Episodic memory – the ability to encode, maintain and retrieve information – is critical for everyday functioning at all ages, yet still fairly little is known about the development of episodic memory systems and their brain substrates. In this talk, I will present data from a series of studies with which we investigate how functional and structural brain development underlies changes in memory functioning throughout childhood and adolescence. Using functional neuroimaging methods, including fMRI and electrocorticography (ECoG), we characterize the neural correlates of memory processes and identify, across age, an increase in memory-related activation and functional connectivity of the prefrontal cortex (PFC), a region that also shows protracted structural development.
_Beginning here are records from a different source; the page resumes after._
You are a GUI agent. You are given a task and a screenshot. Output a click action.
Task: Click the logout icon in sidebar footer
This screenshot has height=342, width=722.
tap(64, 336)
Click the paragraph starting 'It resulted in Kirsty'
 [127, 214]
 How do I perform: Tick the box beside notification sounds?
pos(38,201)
Using structural MRI, we show that age-related increase in the functional contribution of the PFC to memory may be directly related to improvement in the use of mnemonic strategies with age. The hippocampus, known to be critical for episodic memory, shows complex patterns of age-related differences across development. Using high-resolution structural MRI data, we investigate hippocampal maturation and find evidence that age differences in hippocampal subfield volumes are related to age differences in associative memory ability. Characterizing normative development of brain systems that support episodic memory has direct implications for the understanding of memory systems in adults and aging, as well as in atypical development.